● WHAT THE TASK ASKS
Check the records below line by line, and report how many lines include the string "height". No other words are needed.

···

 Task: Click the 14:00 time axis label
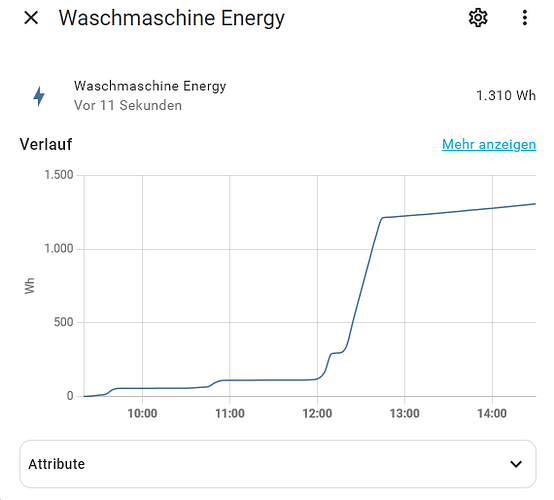click(492, 413)
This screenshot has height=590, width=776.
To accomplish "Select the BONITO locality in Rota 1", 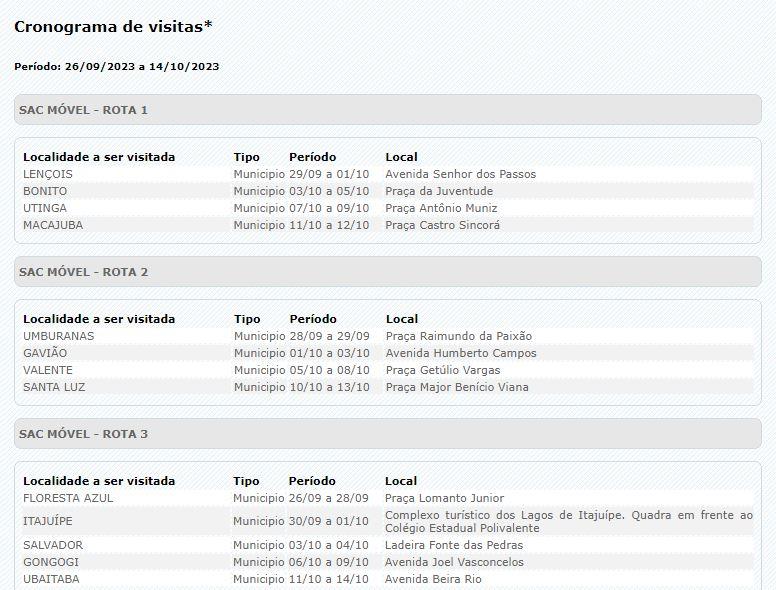I will (x=45, y=191).
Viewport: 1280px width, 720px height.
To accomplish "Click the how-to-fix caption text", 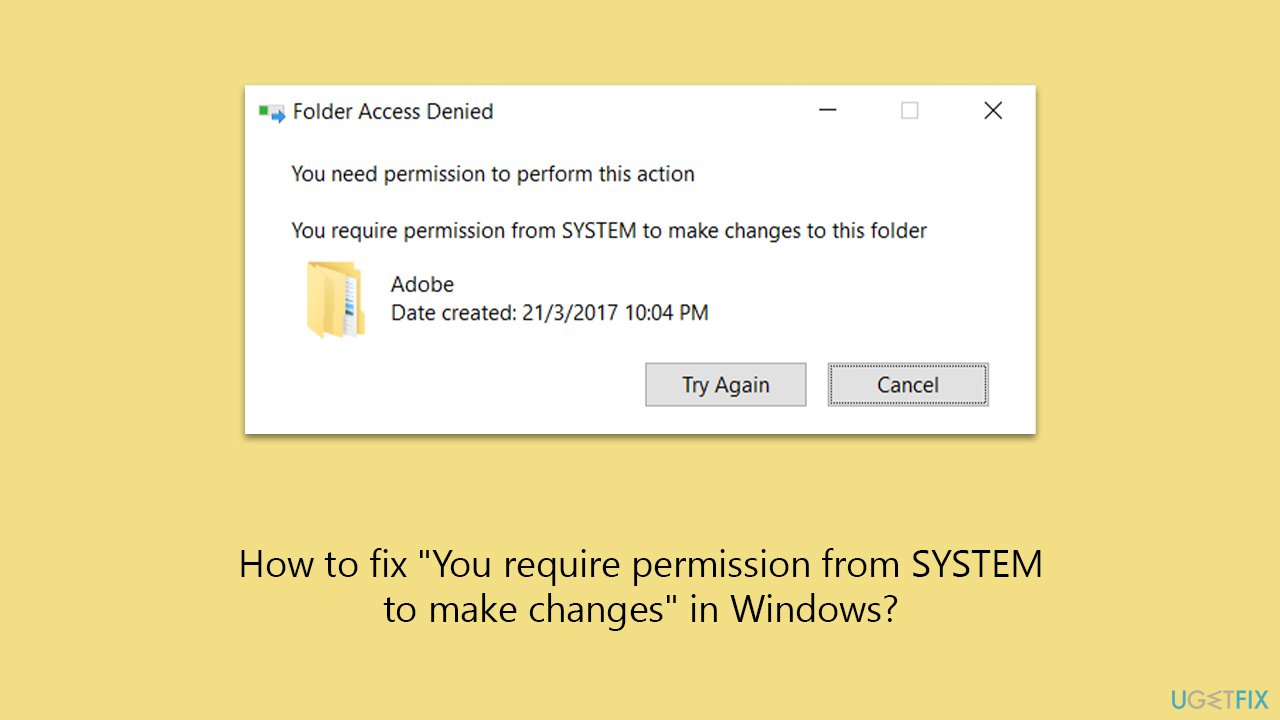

···

● RESULT OF THE EXERCISE
2